Dans la vallée s’étendait une troupe de plusieurs centaines de combattants. Des nomades se confondaient au sein d’un cercle de cèdres que traversait une rivière.

Hélas Nafda ne pouvait être bercée par le clapotis, car leur discussion s’apparentait à une cacophonie. Elle s’accroupit tout en s’assurant de la proximité de l’adolescente. Un sourire élargit ses lèvres à la vibration naissante de ses dagues.

— Voilà qui est intéressant, dit-elle en plissant les paupières.

— Et maintenant ? s’inquiéta Dénou, éreintée. Je n’arrive même pas à calculer combien ils sont ! Dès que nous serons repérées, nous serons exécutées ! Ils ne s’embarrasseront pas d’une quelconque capture, cette fois-ci.

— Soyons subtiles. Approchons-nous sans nous faire remarquer. Nous pouvons beaucoup apprendre juste en les écoutant.

— C’est trop dangereux !

— Manque de confiance en tes capacités ? Suis-moi sans un bruit.

Nafda s’engagea, toujours accroupie. Un grognement précéda l’acquiescement de Dénou qui l’imita alors. Elles contournèrent l’attroupement de leurs pas feutrés. Par une telle approche, elles identifièrent leurs adversaires comme leur environnement, portée par l’intensité du vent. Qu’ils soient aussi proches les uns des autres rend l’infiltration plus simple. Le problème, c’est que je ne peux éliminer personne sans être aperçue. Pierres, racines et feuilles mortes craquaient au contact de leurs semelles, si bien qu’elles ralentissaient à chaque fois, de crainte d’une discrétion dissipée.

Avisant des buissons agglomérés sous des rochers, Nafda apostropha Dénou, et ainsi elles s’y glissèrent toutes les deux. Elles obtinrent une large vue de l’armée à bonne distance depuis cette cachette, ce malgré la densité des cèdres. D’emblée elles reconnurent Ruya comme meneuse avec Assar à ses côtés. Bien protégée par tous ses suiveurs. Comment l’atteindre ?

— Répète un peu ça ! tonna Ruya.

Elle s’adressait à un jeune homme en face d’elle. Mains jointes derrière le dos, gouttes de sueur lustrant sa figure, il peinait à soutenir le regard de la cheffe.

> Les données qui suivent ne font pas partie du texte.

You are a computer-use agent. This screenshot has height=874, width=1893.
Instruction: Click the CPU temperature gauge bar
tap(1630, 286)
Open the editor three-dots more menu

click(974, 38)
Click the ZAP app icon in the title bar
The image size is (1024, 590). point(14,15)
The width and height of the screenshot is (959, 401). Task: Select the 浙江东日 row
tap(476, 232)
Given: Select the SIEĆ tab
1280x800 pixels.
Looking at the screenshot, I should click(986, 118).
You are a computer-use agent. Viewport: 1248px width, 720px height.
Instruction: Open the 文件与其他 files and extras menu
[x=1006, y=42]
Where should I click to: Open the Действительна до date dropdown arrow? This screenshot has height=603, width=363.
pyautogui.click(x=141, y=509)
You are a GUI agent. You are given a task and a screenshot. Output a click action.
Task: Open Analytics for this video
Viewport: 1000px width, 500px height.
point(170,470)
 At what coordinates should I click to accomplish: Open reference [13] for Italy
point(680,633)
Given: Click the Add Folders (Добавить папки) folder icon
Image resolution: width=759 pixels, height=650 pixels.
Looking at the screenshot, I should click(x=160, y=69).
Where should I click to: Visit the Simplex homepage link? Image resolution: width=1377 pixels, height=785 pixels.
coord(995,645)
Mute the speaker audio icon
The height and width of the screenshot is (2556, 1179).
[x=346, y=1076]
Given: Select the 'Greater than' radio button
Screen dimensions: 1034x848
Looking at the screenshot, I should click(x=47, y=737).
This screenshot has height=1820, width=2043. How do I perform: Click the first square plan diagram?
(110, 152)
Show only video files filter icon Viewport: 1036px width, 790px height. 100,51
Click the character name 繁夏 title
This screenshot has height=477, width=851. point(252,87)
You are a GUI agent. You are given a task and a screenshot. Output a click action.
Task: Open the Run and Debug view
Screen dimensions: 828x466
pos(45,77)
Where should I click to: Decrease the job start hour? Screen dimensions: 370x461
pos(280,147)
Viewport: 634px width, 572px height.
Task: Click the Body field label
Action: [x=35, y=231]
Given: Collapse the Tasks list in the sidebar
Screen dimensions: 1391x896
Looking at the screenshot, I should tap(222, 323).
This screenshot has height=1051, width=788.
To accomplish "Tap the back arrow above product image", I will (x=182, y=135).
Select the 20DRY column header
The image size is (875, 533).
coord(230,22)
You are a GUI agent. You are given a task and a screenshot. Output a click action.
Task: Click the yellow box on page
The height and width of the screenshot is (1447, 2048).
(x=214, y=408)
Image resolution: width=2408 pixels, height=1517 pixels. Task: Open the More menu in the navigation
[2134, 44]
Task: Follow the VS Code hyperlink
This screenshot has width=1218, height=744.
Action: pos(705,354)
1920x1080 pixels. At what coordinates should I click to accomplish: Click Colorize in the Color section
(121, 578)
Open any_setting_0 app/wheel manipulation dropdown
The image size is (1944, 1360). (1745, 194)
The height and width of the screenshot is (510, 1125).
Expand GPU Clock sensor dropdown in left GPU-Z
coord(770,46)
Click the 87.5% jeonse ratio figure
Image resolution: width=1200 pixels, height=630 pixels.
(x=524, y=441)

— Phedeas est parti à l’est, rapporta-t-il. Avec toute son armée. D’après lui, tuer Bennenike est la priorité absolue.

— Mais c’est insensé ! rugit Ruya. Il avait promis de nous attendre.

— Parole rompue, donc. D’après lui, le recrutement des nomades au sein de ces montagnes est une diversion. Ça permet de créer un autre front qui attirera les armées des régions de Gisde, de Kishdun et de Nilaï.

— Il nous sacrifie sans même nous avoir prévenus ? Il a besoin de nous pour sa guerre ! Pourquoi diviser ses propres troupes ? Pourquoi nous trahir ? Ça ne lui a pas suffi d’abandonner deux mages que nous aurions pu recruter, il enchaîne les mauvaises décisions ?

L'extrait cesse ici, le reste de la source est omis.